De plus, 181 tentatives de meurtre ont été commises pendant cette guerre, faisant 20 autres victimes innocentes dont le journaliste Michel Auger, qui s'est fait tirer six balles dans le dos sur le stationnement du Journal de Montréal, le 13 septembre 2000.
«C'est Mom qui a passé la commande de faire tuer Michel (...) à cause de ce qu'il écrivait sur eux», a relaté au Journal le commandant à la retraite du SPVM André Bouchard, qui dirigeait l'équipe d'enquêteurs chargés d'élucider ce crime, dans un reportage paru en 2021.
Loi antigang et expulsion
C'est d'ailleurs à la suite du décès du jeune Desrochers que le gouvernement fédéral a fait adopter, en 1997, la première loi antigang au Canada. Cette loi en vertu de laquelle des Hells sont inculpés à chaque année a aussi été bonifiée par des dispositions additionnelles en 2002, en réponse à la tentative de meurtre sur Michel Auger.

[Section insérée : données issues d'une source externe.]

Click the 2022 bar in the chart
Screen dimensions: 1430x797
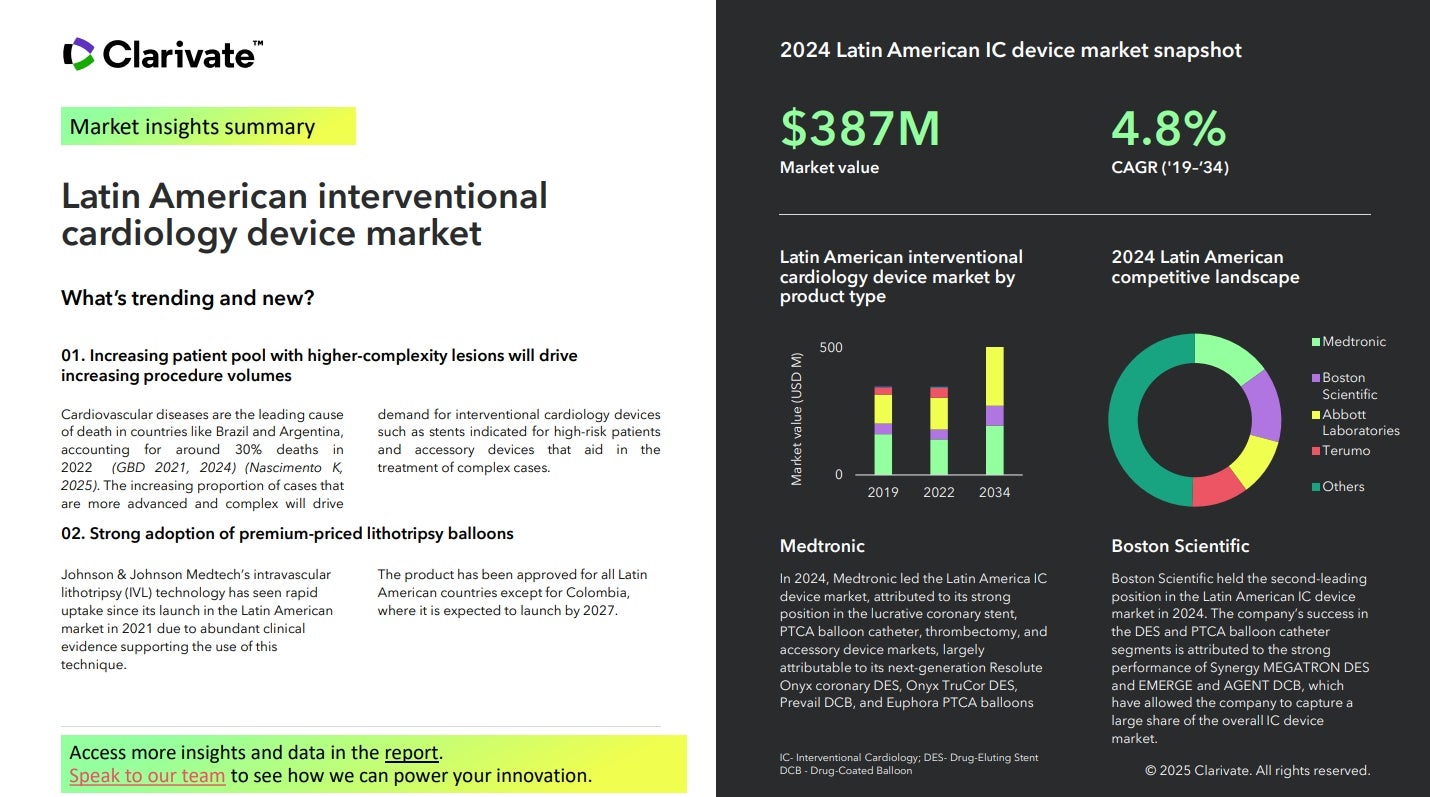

Toutefois, c'est au printemps 2014 que Boucher a subi ce qu'il considérait comme l'affront ultime.
Le club de motards dont il faisait partie depuis 1987 et qu’il a dirigé pendant une décennie a décidé de l’expulser de ses rangs, à la suite d'un vote unanime pris en assemblée par l'ensemble des Hells Angels du Québec.
Leur ex-leader, dont les méthodes étaient parfois contestées au sein de la bande, faisait alors finalement partie «du passé», selon un membre des Hells cité dans des documents judiciaires obtenus par notre Bureau d’enquête.
Boucher ne l'a jamais digéré, allant même jusqu'à les traiter de «lâches» et de crier vengeance, lors d'une discussion avec sa fille que la police a épiée.